§ **Arbeitsaufträge**
1. Übersetzen Sie den Satz „Es sind die Leben dreier Frauen im heutigen Japan, die im Zentrum der drei Episoden stehen.“ aus der Filmbesprechung ins Englische.
2. Zitieren Sie aus der Filmbesprechung wortgetreu den Abschnitt, der mit „Roadmovie und Taxifahrten, lange“ beginnt und mit „Oscar-Gewinner Ryusuke Hamaguchi.“ endet.

§ **Textauszug**
• • • • •
Roadmovie und Taxifahrten, lange und stille Blicke zwischen Charakteren gepaart mit intimen Dialogen – das ist bekannt. Auf den internationalen Erfolg von Drive My Car folgt Wheel of Fortune and Fantasy, ein dreiteiliger Episodenfilm von Oscar-Gewinner Ryusuke Hamaguchi.

Es sind die Leben dreier Frauen im heutigen Japan, die im Zentrum der drei Episoden stehen. Lose oder kaum miteinander verbundene Geschichten, in denen menschliche Beziehungen von schicksalhaften Zufällen beeinflusst werden, als hätte man am Glücksrad gedreht. Ein Liebesdreieck zwischen Ex- und Neubeziehung mit deutlichen Kommunikationsproblemen, eine unglückliche Studentin, die einen Professor mit Worten zu verführen versucht, und zwei Frauen, die sich zufällig begegnen und glauben, es sei Schicksal. Es ist fast schon eine gewisse Vertrautheit zwischen Regisseur und Publikum, die im Kinosaal zu spüren ist, insbesondere durch die detailliert geschriebenen Dialoge. Die Schauplätze wechseln von Studenten- und Sprechstundenzimmer zu einem Bahnhofsübergang und Wohnzimmer einer Fremden, was die Themen Distanz und Nähe widerspiegelt. Klavierklänge aus Schumanns „Kinderszenen“ unterstützen die träumerische Stimmung dabei und lassen am Ende bei allen Beziehungen die Frage offen, wie es weitergeht.
• • • • •
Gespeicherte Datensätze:
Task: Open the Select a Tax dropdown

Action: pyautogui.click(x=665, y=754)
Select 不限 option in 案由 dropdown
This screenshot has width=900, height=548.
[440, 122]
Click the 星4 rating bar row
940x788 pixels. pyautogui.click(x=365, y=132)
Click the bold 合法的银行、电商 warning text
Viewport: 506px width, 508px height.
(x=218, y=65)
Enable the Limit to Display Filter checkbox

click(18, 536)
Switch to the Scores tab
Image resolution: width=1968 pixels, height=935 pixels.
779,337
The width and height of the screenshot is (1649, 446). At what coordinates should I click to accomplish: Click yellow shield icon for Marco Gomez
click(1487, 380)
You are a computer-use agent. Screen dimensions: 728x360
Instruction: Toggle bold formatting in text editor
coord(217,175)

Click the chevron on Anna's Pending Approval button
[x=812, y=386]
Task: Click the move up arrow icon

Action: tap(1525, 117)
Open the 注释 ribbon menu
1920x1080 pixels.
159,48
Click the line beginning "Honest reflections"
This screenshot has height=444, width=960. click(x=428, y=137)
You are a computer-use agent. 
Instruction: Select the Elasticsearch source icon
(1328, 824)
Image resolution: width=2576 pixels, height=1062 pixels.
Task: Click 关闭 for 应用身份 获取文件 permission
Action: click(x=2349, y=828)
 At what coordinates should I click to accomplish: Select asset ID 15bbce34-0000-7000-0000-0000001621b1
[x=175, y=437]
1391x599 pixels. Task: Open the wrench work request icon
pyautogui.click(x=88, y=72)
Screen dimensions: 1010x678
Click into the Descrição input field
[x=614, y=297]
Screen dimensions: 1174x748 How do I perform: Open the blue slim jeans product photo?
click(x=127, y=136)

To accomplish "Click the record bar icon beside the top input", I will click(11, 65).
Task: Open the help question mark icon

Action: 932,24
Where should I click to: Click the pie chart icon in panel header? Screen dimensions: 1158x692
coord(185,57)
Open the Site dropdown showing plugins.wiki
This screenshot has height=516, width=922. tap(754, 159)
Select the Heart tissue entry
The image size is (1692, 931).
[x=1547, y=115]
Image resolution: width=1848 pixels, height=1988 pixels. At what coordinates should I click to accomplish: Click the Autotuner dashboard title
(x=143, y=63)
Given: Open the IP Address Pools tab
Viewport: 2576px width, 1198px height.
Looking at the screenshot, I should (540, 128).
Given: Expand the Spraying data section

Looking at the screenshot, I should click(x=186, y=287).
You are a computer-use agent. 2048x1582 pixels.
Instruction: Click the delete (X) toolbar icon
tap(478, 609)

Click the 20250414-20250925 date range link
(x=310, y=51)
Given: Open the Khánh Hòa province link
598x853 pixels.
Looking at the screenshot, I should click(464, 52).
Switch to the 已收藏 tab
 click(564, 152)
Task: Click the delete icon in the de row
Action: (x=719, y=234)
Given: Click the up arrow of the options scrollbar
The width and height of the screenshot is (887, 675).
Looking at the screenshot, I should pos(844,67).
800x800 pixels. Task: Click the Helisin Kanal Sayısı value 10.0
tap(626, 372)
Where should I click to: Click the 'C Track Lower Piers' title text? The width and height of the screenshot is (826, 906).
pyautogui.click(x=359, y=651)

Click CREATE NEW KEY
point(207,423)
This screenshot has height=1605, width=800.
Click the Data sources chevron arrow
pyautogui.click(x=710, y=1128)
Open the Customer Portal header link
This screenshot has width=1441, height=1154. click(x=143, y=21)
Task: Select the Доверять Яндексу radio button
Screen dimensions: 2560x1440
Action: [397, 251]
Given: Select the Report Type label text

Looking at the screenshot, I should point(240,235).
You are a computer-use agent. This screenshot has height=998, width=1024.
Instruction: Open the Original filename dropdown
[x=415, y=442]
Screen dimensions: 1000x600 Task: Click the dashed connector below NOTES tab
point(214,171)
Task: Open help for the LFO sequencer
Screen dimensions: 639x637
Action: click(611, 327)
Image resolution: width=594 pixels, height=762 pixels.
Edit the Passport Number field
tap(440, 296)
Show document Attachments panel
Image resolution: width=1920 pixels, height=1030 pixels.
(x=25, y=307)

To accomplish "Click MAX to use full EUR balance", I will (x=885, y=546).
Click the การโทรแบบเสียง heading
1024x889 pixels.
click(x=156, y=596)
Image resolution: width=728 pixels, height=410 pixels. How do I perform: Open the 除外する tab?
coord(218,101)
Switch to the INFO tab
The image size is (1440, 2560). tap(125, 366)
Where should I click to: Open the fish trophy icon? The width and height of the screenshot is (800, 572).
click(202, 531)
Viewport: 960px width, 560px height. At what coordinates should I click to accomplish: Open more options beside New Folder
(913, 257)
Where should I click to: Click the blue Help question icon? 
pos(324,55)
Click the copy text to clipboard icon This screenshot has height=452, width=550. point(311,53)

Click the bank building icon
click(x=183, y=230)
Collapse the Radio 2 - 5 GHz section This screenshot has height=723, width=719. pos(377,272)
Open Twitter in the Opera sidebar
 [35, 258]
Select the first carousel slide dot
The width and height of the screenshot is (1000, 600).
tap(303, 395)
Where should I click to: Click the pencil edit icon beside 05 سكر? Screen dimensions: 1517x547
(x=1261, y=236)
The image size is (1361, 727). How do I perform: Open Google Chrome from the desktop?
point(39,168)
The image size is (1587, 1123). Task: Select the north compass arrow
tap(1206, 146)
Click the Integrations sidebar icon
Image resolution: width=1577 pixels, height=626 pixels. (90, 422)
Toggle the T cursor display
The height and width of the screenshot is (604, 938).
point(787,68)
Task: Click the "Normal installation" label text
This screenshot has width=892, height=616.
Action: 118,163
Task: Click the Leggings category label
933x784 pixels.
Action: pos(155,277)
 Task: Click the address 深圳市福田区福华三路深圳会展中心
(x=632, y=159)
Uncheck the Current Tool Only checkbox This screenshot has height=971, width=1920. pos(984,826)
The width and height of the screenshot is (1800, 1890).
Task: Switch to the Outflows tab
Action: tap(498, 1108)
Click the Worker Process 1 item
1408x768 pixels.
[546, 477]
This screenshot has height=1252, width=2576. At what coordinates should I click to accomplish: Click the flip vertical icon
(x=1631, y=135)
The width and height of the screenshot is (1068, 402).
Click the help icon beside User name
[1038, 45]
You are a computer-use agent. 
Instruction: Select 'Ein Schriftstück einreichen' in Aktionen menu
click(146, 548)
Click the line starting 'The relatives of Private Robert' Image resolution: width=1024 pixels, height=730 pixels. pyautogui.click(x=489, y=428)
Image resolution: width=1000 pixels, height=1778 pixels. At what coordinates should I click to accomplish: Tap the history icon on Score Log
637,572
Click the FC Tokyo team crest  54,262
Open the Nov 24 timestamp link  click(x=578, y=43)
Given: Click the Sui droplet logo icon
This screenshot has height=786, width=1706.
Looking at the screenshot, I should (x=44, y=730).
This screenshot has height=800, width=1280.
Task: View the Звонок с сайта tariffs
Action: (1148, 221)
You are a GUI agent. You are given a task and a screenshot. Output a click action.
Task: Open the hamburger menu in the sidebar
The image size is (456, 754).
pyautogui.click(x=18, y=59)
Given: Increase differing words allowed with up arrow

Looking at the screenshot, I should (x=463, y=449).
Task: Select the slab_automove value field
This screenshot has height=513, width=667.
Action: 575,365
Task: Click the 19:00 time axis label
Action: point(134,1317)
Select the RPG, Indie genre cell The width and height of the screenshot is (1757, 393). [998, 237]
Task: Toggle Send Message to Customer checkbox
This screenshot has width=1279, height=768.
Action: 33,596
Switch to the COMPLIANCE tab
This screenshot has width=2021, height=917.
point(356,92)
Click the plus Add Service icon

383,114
• • • • •
§ **Lösungen**
1. It is the lives of three women in present-day Japan that are at the center of the three episodes.

2.
Roadmovie und Taxifahrten, lange und stille Blicke zwischen Charakteren gepaart mit intimen Dialogen – das ist bekannt. Auf den internationalen Erfolg von Drive My Car folgt Wheel of Fortune and Fantasy, ein dreiteiliger Episodenfilm von Oscar-Gewinner Ryusuke Hamaguchi.